By embracing the tipping point, I can either declare defeat now or later. If I am willing to declare defeat now, I begin building my application as if I’ve reached the tipping point already. From day one, I implement my application in terms of sagas, commands, and events, I orchestrate and choreograph, and I enqueue and dequeue in anticipation that eventually I will have to go down that path anyways. Well, if my developer experience is dreadful from day one, at least I can’t be missing what I once had. If I am willing to declare defeat later, I begin my application as if no tipping point looms on the horizon. I soothe myself with euphemisms, I tell myself that if I don’t have to re-architect and re-implement my applications later, I am making a mistake now. KISS—keep it simple, stupid. YAGNI—you ain’t gonna need it. I can find comfort in an ecosystem armed with acronyms assuring me all of this is fine.
However, it’s not. If I embrace the tipping point, whether I declare defeat now or later, eventually quality, productivity, and satisfaction will suffer. Engineers will be writing scores of code to “plug into” hunting and fixing heisenbugs in the edge cases of the application, barely able to predict or reason about the consequences of releasing that bug fix. Unexpectedly, I will “lose” the best engineers on the team, and they will no longer be doing creative work on the application; instead, the best engineers will now be doing creative work on libraries, frameworks, and platforms.
Nobody will be delighted.
Instead, I should reject the tipping point as inevitable.

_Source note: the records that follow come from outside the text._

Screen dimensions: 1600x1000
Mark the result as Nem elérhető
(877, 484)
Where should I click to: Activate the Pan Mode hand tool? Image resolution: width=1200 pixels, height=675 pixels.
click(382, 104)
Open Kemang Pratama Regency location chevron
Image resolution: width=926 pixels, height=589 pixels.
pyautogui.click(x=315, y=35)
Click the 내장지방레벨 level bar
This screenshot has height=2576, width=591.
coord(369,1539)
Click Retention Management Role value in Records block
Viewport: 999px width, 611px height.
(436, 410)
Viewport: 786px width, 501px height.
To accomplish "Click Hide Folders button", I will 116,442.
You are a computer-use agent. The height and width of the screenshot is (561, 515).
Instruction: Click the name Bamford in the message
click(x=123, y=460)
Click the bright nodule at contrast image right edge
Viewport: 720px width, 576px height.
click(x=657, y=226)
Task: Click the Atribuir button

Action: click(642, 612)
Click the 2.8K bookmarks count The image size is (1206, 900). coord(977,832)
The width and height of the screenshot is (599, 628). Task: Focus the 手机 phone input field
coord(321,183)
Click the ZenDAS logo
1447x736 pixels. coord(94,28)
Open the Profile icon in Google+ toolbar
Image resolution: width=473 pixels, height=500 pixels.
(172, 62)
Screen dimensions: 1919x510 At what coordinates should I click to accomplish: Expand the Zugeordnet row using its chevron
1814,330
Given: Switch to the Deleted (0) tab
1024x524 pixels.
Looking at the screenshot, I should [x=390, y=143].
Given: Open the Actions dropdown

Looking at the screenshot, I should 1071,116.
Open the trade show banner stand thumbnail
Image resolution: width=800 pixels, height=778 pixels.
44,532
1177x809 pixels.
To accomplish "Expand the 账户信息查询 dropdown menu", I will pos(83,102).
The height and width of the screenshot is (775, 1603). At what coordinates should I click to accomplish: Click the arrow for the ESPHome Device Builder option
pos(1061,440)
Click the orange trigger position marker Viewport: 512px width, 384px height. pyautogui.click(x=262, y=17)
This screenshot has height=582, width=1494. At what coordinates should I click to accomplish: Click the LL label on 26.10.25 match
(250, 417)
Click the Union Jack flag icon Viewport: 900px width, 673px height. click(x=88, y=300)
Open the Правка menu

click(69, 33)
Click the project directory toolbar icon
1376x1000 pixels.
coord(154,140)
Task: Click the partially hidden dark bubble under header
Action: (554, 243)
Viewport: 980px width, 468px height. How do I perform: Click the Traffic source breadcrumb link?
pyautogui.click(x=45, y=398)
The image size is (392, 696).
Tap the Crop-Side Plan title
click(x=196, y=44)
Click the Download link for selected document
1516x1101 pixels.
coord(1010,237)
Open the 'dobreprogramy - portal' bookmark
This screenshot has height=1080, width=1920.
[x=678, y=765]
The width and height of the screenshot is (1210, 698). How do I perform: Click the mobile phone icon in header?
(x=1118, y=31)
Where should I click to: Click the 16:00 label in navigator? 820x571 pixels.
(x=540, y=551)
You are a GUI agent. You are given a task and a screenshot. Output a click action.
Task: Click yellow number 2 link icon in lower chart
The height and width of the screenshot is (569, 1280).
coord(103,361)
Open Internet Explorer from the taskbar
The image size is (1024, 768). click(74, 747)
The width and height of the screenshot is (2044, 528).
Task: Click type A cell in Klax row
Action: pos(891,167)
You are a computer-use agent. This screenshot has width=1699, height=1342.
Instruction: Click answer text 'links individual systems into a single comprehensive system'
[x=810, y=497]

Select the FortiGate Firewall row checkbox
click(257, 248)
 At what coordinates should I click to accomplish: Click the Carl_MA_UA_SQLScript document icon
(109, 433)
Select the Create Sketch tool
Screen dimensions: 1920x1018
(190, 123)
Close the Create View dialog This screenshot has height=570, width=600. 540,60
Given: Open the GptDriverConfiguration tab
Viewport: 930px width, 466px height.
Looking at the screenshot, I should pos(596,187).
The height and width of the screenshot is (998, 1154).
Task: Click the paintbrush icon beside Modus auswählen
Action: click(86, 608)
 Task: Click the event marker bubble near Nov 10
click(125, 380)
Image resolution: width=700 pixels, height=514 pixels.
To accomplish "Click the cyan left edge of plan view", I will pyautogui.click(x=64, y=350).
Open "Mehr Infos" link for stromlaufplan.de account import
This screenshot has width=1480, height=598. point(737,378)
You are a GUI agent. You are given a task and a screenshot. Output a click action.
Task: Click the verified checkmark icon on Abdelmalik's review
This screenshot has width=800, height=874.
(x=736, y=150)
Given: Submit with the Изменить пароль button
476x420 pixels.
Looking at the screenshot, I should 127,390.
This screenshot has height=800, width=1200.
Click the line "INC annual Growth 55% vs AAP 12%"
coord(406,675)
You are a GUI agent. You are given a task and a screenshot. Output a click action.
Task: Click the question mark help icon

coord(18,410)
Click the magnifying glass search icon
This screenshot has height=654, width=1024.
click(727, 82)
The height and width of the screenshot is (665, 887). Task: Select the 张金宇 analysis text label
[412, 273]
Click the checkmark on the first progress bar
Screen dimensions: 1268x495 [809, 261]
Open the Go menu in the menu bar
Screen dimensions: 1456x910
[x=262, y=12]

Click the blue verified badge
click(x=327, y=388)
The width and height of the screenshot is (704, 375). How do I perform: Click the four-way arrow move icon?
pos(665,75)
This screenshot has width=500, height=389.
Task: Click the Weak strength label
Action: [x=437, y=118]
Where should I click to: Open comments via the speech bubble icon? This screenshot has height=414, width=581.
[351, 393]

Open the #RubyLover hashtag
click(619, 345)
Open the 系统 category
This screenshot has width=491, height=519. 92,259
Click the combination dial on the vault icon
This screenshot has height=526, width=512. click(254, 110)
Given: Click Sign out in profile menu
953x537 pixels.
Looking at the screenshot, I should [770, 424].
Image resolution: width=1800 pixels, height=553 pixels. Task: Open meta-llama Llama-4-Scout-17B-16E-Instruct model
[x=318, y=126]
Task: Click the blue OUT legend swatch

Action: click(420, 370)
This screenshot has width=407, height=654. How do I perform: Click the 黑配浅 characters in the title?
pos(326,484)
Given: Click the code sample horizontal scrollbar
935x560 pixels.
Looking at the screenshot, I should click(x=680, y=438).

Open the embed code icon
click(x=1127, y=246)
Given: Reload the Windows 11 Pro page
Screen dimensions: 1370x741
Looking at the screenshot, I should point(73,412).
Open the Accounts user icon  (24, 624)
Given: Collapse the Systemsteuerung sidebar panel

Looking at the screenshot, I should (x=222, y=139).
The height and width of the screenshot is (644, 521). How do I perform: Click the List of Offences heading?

At this point in time, when most software runs in the cloud and on the edge, integrates with multiple and various third-party APIs, and executes processes that run from a few seconds to many days, I should demand libraries, frameworks, and platforms that offer a linear developer experience—one that I will not outgrow as my project scales.
One that starts delightful and stays delightful.
Tipping points can be a devastating event causing a sudden and consequential decline in the experience of your team, leading to a decline in quality, productivity, and satisfaction. By knowing about tipping points and understanding where and when they occur you are able to anticipate, mitigate and outright avoid their consequences.
Don’t let a tipping point derail your project. Be proactive and be aware of your developer experience. Adopt libraries, frameworks, and platforms that start delightful and stay delightful.
Look for a Linear Developer Experience.